Problem details:
From the entries below, copy each line in which the word "computer" occurs.

Exercise input:
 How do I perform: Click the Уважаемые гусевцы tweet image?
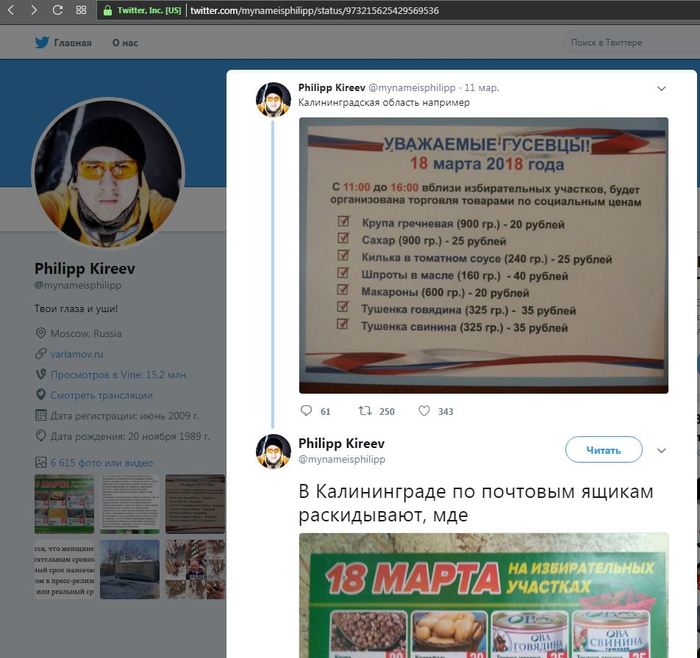pos(483,255)
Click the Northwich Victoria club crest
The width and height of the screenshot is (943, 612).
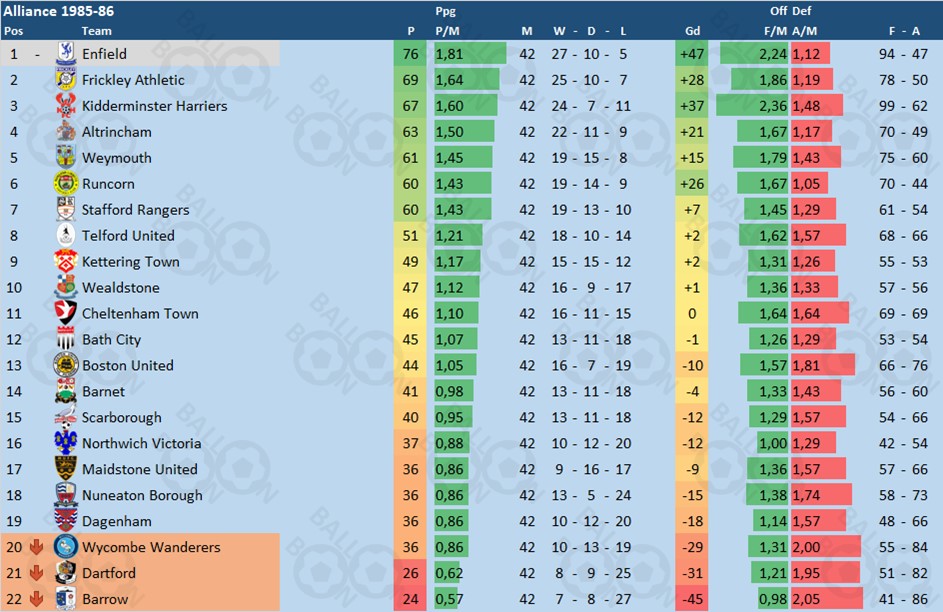66,443
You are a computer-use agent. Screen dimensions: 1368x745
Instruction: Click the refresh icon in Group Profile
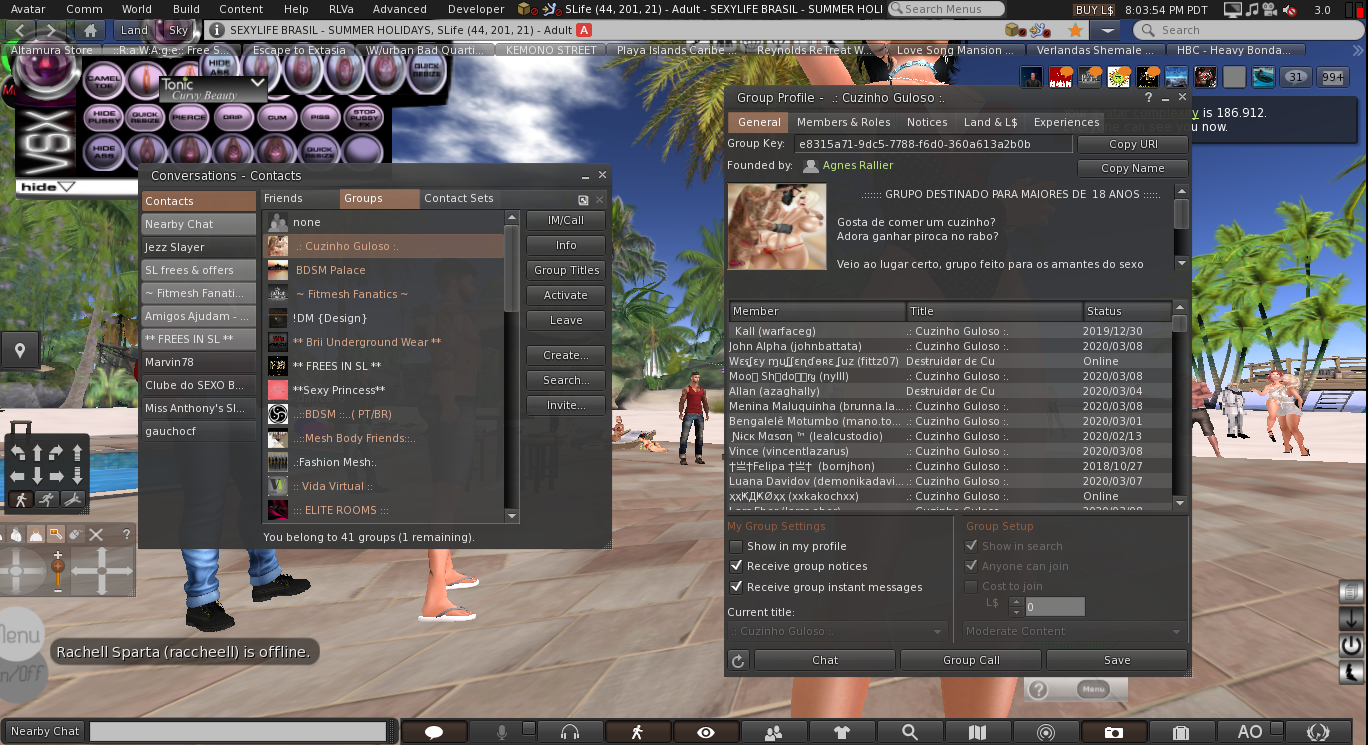click(738, 660)
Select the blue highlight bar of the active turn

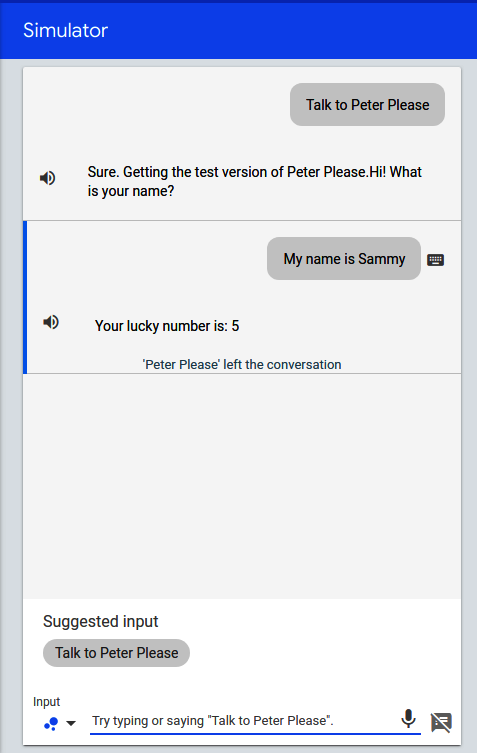coord(25,297)
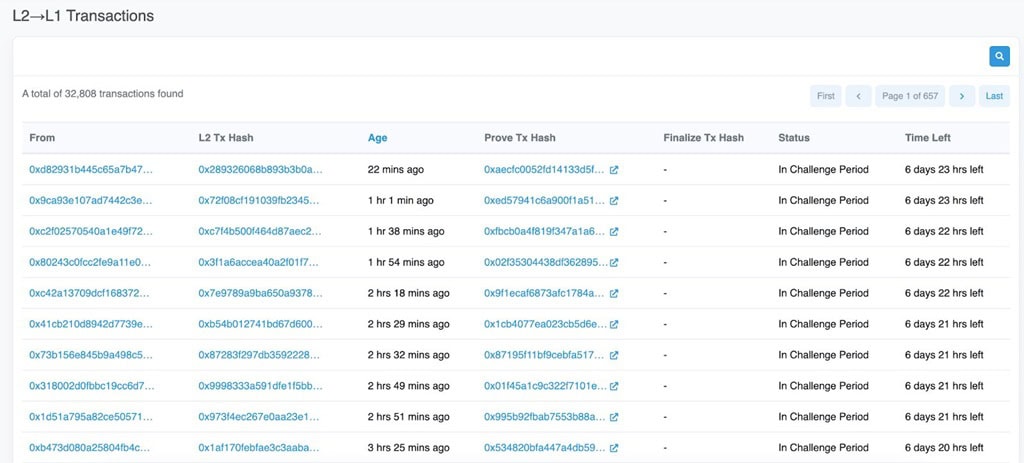Go to previous page with left chevron
The width and height of the screenshot is (1024, 463).
pos(858,96)
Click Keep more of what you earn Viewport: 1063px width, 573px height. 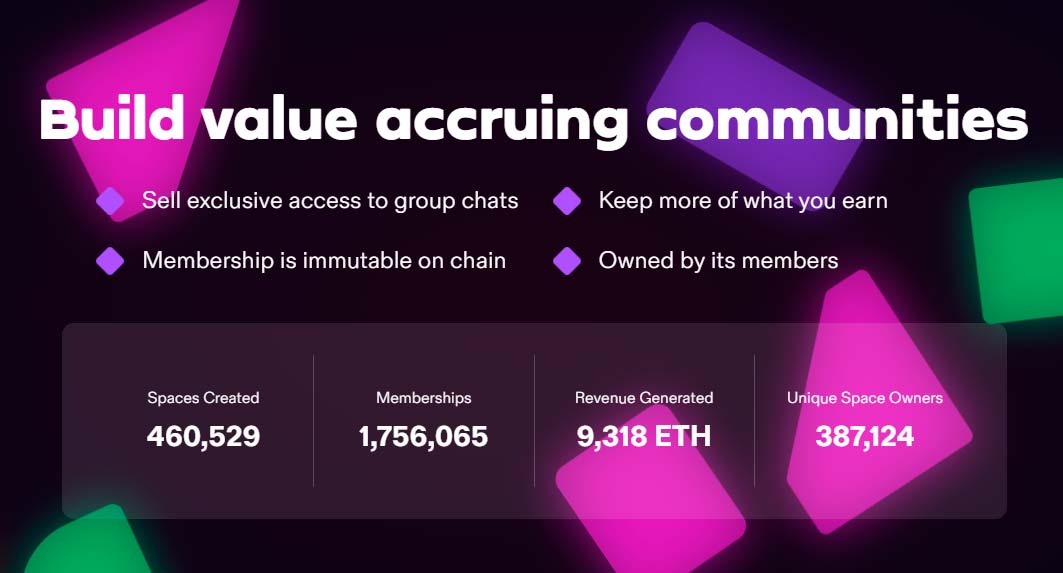pos(743,201)
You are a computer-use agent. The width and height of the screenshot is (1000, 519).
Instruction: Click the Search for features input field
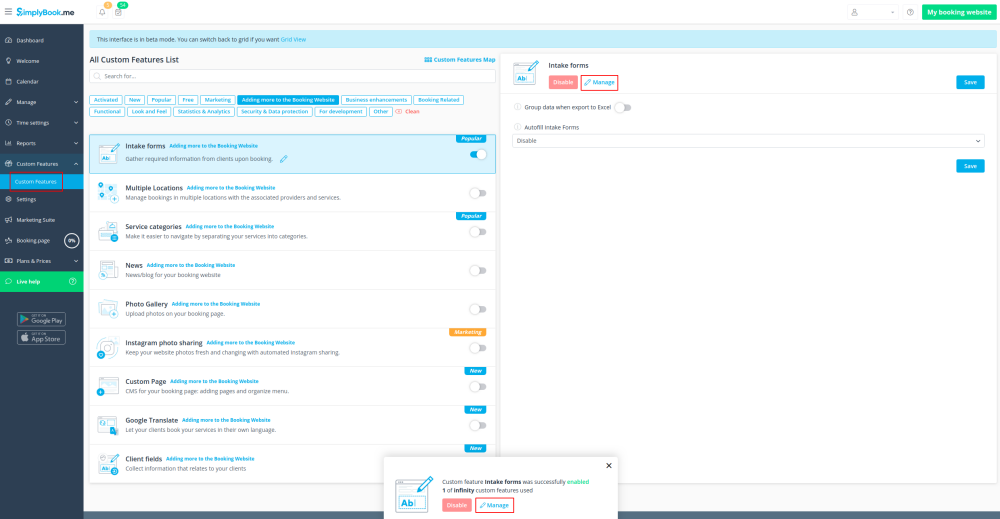pyautogui.click(x=292, y=76)
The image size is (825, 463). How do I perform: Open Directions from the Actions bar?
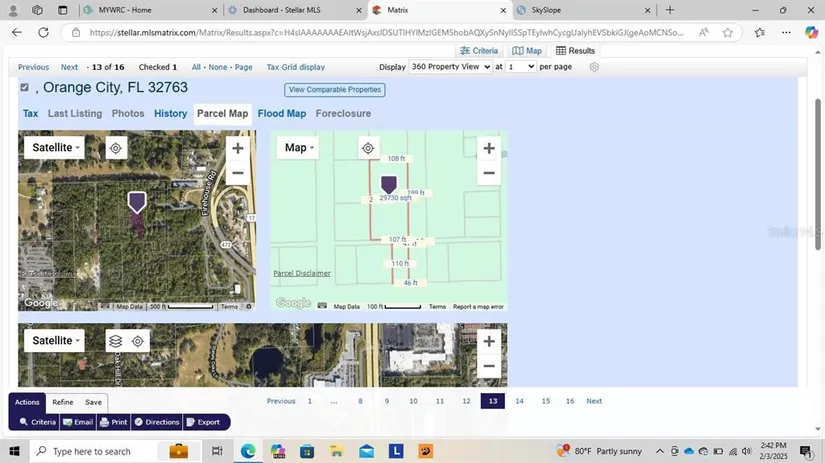pos(157,422)
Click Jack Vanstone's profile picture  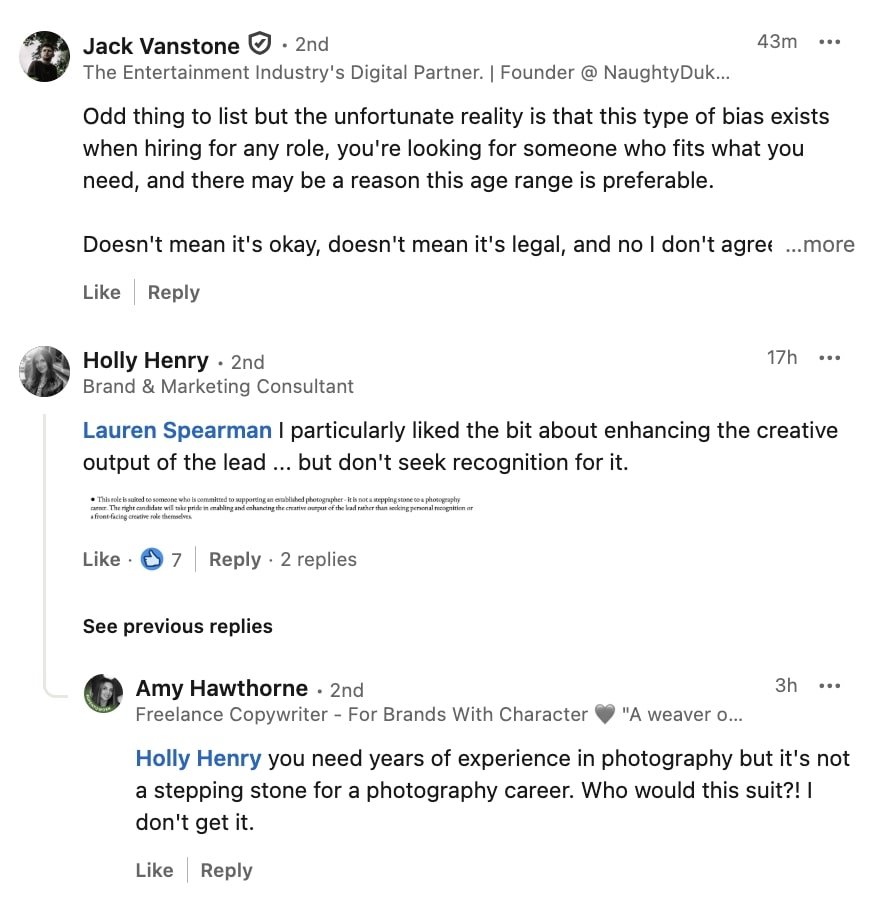(44, 55)
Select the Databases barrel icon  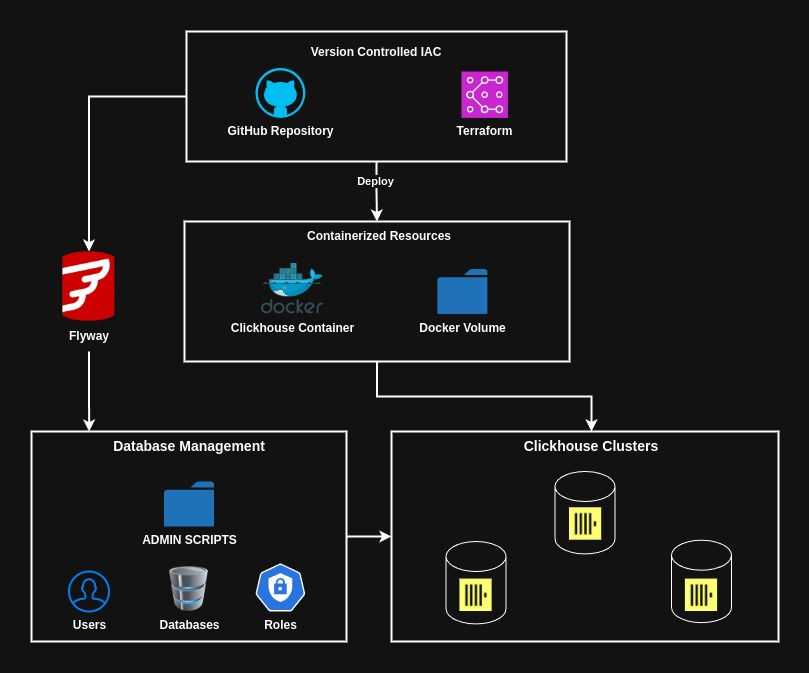tap(188, 589)
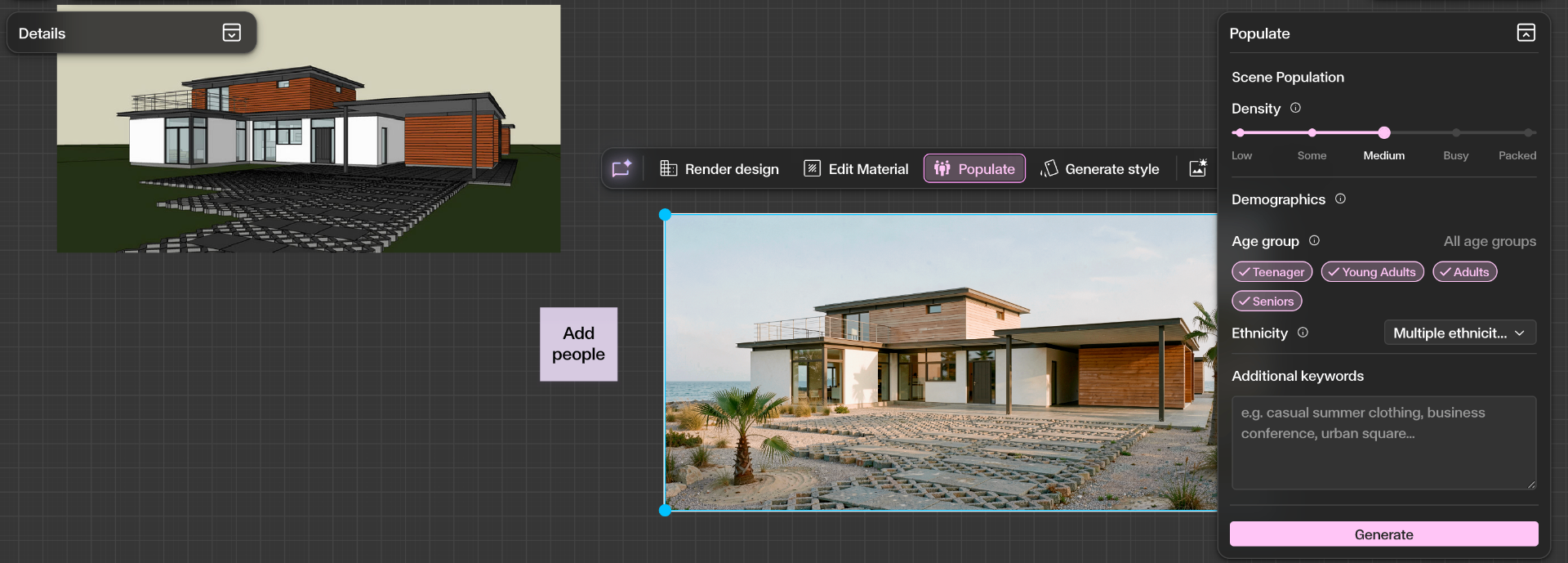The image size is (1568, 563).
Task: Toggle the Adults age chip
Action: [x=1464, y=272]
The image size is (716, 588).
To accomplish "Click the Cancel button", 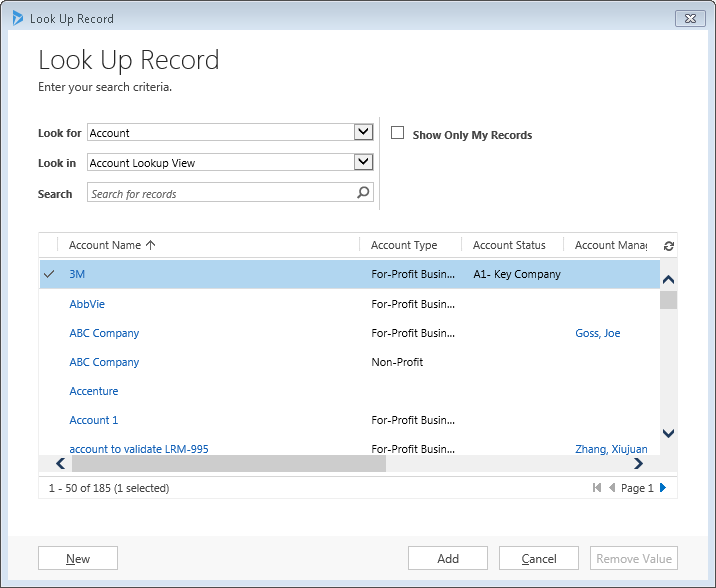I will point(539,559).
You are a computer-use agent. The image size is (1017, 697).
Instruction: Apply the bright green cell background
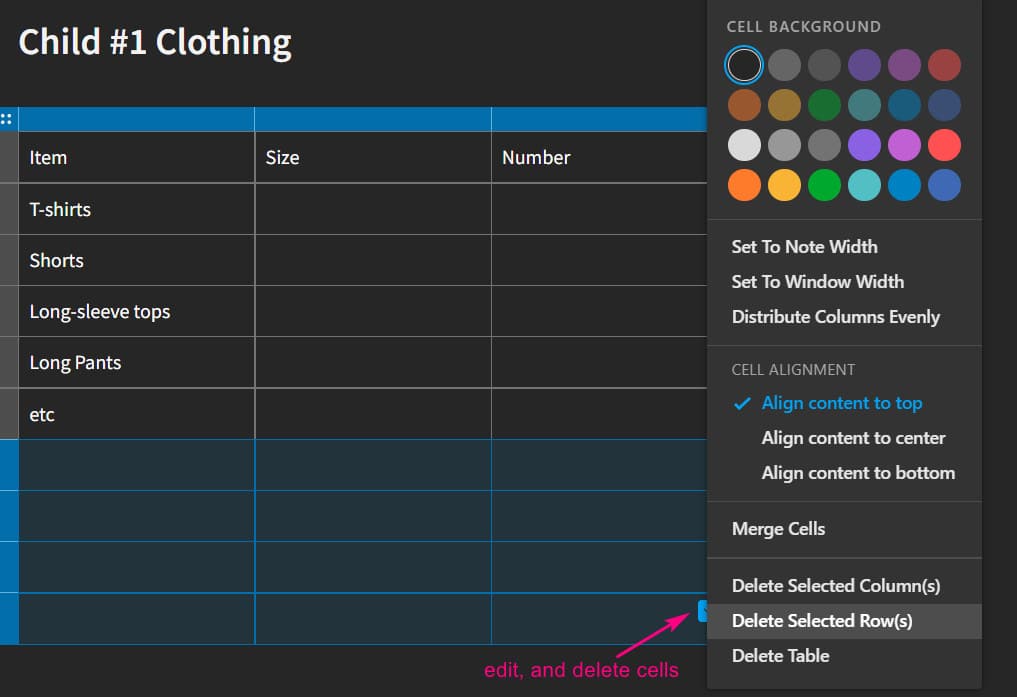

Written response:
You are a computer-use agent. Screen dimensions: 1368x745
You are a computer-use agent. The width and height of the screenshot is (1000, 519).
You are a computer-use agent. The image size is (1017, 697).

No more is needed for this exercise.